> **Task prompt**: Please recast each line of the entries below as a JSON list of strings, one string per line, and leave out blank lines.

> **Material**:
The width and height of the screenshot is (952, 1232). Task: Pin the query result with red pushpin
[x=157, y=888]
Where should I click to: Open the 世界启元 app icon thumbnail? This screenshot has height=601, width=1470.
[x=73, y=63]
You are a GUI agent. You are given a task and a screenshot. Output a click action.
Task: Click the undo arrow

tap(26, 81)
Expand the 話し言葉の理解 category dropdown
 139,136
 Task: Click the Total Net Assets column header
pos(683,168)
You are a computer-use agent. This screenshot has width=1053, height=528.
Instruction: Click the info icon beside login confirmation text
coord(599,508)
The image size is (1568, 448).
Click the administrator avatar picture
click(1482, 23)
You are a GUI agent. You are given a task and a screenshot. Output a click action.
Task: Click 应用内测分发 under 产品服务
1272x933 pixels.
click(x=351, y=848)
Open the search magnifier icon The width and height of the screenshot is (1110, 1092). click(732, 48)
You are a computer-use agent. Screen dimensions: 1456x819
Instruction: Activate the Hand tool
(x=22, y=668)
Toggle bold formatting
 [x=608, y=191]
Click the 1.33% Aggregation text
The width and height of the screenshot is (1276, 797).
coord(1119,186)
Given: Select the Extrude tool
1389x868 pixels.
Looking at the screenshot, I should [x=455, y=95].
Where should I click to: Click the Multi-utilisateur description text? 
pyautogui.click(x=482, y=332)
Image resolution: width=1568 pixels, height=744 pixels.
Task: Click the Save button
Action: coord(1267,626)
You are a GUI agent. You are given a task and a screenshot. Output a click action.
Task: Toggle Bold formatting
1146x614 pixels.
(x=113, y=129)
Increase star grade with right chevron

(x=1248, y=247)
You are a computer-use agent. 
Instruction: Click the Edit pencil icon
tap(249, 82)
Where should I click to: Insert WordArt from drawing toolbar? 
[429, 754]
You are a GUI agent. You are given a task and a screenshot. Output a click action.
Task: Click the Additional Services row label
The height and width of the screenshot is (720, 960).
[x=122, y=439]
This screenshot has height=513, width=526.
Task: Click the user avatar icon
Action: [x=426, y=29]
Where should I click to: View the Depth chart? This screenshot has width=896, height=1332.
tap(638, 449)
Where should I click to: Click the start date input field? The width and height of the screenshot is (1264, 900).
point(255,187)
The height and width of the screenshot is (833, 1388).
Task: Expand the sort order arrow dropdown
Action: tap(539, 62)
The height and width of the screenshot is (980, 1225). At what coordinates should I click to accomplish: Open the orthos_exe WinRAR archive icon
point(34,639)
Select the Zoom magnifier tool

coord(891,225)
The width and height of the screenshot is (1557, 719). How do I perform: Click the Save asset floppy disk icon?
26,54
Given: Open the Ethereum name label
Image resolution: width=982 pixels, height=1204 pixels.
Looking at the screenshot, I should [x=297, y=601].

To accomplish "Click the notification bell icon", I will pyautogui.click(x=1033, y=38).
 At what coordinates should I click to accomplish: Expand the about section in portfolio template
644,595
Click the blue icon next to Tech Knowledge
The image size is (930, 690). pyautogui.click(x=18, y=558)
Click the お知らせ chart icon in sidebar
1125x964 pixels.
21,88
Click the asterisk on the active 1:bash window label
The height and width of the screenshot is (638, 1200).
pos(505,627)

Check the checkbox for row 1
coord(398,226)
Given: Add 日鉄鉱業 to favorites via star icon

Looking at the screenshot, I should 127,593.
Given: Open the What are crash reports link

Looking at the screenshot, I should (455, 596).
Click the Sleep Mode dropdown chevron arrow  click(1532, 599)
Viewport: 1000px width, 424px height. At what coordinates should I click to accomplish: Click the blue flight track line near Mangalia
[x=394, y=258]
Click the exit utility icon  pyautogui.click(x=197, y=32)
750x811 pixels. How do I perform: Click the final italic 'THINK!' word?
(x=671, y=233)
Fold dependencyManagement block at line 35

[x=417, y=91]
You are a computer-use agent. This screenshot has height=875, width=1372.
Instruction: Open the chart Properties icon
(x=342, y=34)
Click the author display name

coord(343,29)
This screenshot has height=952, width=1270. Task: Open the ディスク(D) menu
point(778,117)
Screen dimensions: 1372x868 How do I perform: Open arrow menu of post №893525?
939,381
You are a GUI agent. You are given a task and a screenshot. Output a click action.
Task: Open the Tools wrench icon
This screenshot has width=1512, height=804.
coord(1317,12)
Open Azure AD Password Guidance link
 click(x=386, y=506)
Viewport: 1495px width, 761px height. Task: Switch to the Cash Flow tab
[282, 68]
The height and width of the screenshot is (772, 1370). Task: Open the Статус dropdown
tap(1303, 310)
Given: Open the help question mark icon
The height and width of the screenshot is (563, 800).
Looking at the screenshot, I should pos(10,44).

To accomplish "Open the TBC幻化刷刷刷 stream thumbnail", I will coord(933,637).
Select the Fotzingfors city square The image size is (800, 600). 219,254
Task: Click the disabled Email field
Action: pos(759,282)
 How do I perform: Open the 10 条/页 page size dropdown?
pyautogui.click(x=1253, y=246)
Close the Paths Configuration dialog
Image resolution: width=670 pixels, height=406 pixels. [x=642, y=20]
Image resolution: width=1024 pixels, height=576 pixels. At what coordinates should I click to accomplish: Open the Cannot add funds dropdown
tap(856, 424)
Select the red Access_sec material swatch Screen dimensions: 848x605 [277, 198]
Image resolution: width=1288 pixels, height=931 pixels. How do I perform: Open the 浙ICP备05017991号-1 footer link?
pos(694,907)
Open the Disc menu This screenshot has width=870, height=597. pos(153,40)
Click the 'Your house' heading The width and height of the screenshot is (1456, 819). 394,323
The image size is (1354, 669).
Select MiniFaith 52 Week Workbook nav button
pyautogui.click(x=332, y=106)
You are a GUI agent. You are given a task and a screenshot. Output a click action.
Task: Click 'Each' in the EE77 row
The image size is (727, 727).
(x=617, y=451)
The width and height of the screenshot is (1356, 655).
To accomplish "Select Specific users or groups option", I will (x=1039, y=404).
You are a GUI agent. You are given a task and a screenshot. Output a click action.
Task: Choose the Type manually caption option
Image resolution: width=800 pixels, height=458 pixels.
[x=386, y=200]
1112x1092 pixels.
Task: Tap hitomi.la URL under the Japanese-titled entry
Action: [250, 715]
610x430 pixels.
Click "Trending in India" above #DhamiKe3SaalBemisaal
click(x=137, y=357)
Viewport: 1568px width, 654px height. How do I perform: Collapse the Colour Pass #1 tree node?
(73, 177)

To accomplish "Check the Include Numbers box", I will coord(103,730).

> **Reply**:
[
  "The width and height of the screenshot is (952, 1232). Task: Pin the query result with red pushpin",
  "[x=157, y=888]",
  "Where should I click to: Open the 世界启元 app icon thumbnail? This screenshot has height=601, width=1470.",
  "[x=73, y=63]",
  "You are a GUI agent. You are given a task and a screenshot. Output a click action.",
  "Task: Click the undo arrow",
  "tap(26, 81)",
  "Expand the 話し言葉の理解 category dropdown",
  " 139,136",
  " Task: Click the Total Net Assets column header",
  "pos(683,168)",
  "You are a computer-use agent. This screenshot has width=1053, height=528.",
  "Instruction: Click the info icon beside login confirmation text",
  "coord(599,508)",
  "The image size is (1568, 448).",
  "Click the administrator avatar picture",
  "click(1482, 23)",
  "You are a GUI agent. You are given a task and a screenshot. Output a click action.",
  "Task: Click 应用内测分发 under 产品服务",
  "1272x933 pixels.",
  "click(x=351, y=848)",
  "Open the search magnifier icon The width and height of the screenshot is (1110, 1092). click(732, 48)",
  "You are a computer-use agent. Screen dimensions: 1456x819",
  "Instruction: Activate the Hand tool",
  "(x=22, y=668)",
  "Toggle bold formatting",
  " [x=608, y=191]",
  "Click the 1.33% Aggregation text",
  "The width and height of the screenshot is (1276, 797).",
  "coord(1119,186)",
  "Given: Select the Extrude tool",
  "1389x868 pixels.",
  "Looking at the screenshot, I should [x=455, y=95].",
  "Where should I click to: Click the Multi-utilisateur description text? ",
  "pyautogui.click(x=482, y=332)",
  "Image resolution: width=1568 pixels, height=744 pixels.",
  "Task: Click the Save button",
  "Action: coord(1267,626)",
  "You are a GUI agent. You are given a task and a screenshot. Output a click action.",
  "Task: Toggle Bold formatting",
  "1146x614 pixels.",
  "(x=113, y=129)",
  "Increase star grade with right chevron",
  "(x=1248, y=247)",
  "You are a computer-use agent. ",
  "Instruction: Click the Edit pencil icon",
  "tap(249, 82)",
  "Where should I click to: Insert WordArt from drawing toolbar? ",
  "[429, 754]",
  "You are a GUI agent. You are given a task and a screenshot. Output a click action.",
  "Task: Click the Additional Services row label",
  "The height and width of the screenshot is (720, 960).",
  "[x=122, y=439]",
  "This screenshot has height=513, width=526.",
  "Task: Click the user avatar icon",
  "Action: [x=426, y=29]",
  "Where should I click to: View the Depth chart? This screenshot has width=896, height=1332.",
  "tap(638, 449)",
  "Where should I click to: Click the start date input field? The width and height of the screenshot is (1264, 900).",
  "point(255,187)",
  "The height and width of the screenshot is (833, 1388).",
  "Task: Expand the sort order arrow dropdown",
  "Action: tap(539, 62)",
  "The height and width of the screenshot is (980, 1225). At what coordinates should I click to accomplish: Open the orthos_exe WinRAR archive icon",
  "point(34,639)",
  "Select the Zoom magnifier tool",
  "coord(891,225)",
  "The width and height of the screenshot is (1557, 719). How do I perform: Click the Save asset floppy disk icon?",
  "26,54",
  "Given: Open the Ethereum name label",
  "Image resolution: width=982 pixels, height=1204 pixels.",
  "Looking at the screenshot, I should [x=297, y=601].",
  "To accomplish \"Click the notification bell icon\", I will pyautogui.click(x=1033, y=38).",
  " At what coordinates should I click to accomplish: Expand the about section in portfolio template",
  "644,595",
  "Click the blue icon next to Tech Knowledge",
  "The image size is (930, 690). pyautogui.click(x=18, y=558)",
  "Click the お知らせ chart icon in sidebar",
  "1125x964 pixels.",
  "21,88",
  "Click the asterisk on the active 1:bash window label",
  "The height and width of the screenshot is (638, 1200).",
  "pos(505,627)",
  "Check the checkbox for row 1",
  "coord(398,226)",
  "Given: Add 日鉄鉱業 to favorites via star icon",
  "Looking at the screenshot, I should 127,593.",
  "Given: Open the What are crash reports link",
  "Looking at the screenshot, I should (455, 596).",
  "Click the Sleep Mode dropdown chevron arrow  click(1532, 599)",
  "Viewport: 1000px width, 424px height. At what coordinates should I click to accomplish: Click the blue flight track line near Mangalia",
  "[x=394, y=258]",
  "Click the exit utility icon  pyautogui.click(x=197, y=32)",
  "750x811 pixels. How do I perform: Click the final italic 'THINK!' word?",
  "(x=671, y=233)",
  "Fold dependencyManagement block at line 35",
  "[x=417, y=91]",
  "You are a computer-use agent. This screenshot has height=875, width=1372.",
  "Instruction: Open the chart Properties icon",
  "(x=342, y=34)",
  "Click the author display name",
  "coord(343,29)",
  "This screenshot has height=952, width=1270. Task: Open the ディスク(D) menu",
  "point(778,117)",
  "Screen dimensions: 1372x868 How do I perform: Open arrow menu of post №893525?",
  "939,381",
  "You are a GUI agent. You are given a task and a screenshot. Output a click action.",
  "Task: Open the Tools wrench icon",
  "This screenshot has width=1512, height=804.",
  "coord(1317,12)",
  "Open Azure AD Password Guidance link",
  " click(x=386, y=506)",
  "Viewport: 1495px width, 761px height. Task: Switch to the Cash Flow tab",
  "[282, 68]",
  "The height and width of the screenshot is (772, 1370). Task: Open the Статус dropdown",
  "tap(1303, 310)",
  "Given: Open the help question mark icon",
  "The height and width of the screenshot is (563, 800).",
  "Looking at the screenshot, I should pos(10,44).",
  "To accomplish \"Open the TBC幻化刷刷刷 stream thumbnail\", I will coord(933,637).",
  "Select the Fotzingfors city square The image size is (800, 600). 219,254",
  "Task: Click the disabled Email field",
  "Action: pos(759,282)",
  " How do I perform: Open the 10 条/页 page size dropdown?",
  "pyautogui.click(x=1253, y=246)",
  "Close the Paths Configuration dialog",
  "Image resolution: width=670 pixels, height=406 pixels. [x=642, y=20]",
  "Image resolution: width=1024 pixels, height=576 pixels. At what coordinates should I click to accomplish: Open the Cannot add funds dropdown",
  "tap(856, 424)",
  "Select the red Access_sec material swatch Screen dimensions: 848x605 [277, 198]",
  "Image resolution: width=1288 pixels, height=931 pixels. How do I perform: Open the 浙ICP备05017991号-1 footer link?",
  "pos(694,907)",
  "Open the Disc menu This screenshot has width=870, height=597. pos(153,40)",
  "Click the 'Your house' heading The width and height of the screenshot is (1456, 819). 394,323",
  "The image size is (1354, 669).",
  "Select MiniFaith 52 Week Workbook nav button",
  "pyautogui.click(x=332, y=106)",
  "You are a GUI agent. You are given a task and a screenshot. Output a click action.",
  "Task: Click 'Each' in the EE77 row",
  "The image size is (727, 727).",
  "(x=617, y=451)",
  "The width and height of the screenshot is (1356, 655).",
  "To accomplish \"Select Specific users or groups option\", I will (x=1039, y=404).",
  "You are a GUI agent. You are given a task and a screenshot. Output a click action.",
  "Task: Choose the Type manually caption option",
  "Image resolution: width=800 pixels, height=458 pixels.",
  "[x=386, y=200]",
  "1112x1092 pixels.",
  "Task: Tap hitomi.la URL under the Japanese-titled entry",
  "Action: [250, 715]",
  "610x430 pixels.",
  "Click \"Trending in India\" above #DhamiKe3SaalBemisaal",
  "click(x=137, y=357)",
  "Viewport: 1568px width, 654px height. How do I perform: Collapse the Colour Pass #1 tree node?",
  "(73, 177)",
  "To accomplish \"Check the Include Numbers box\", I will coord(103,730)."
]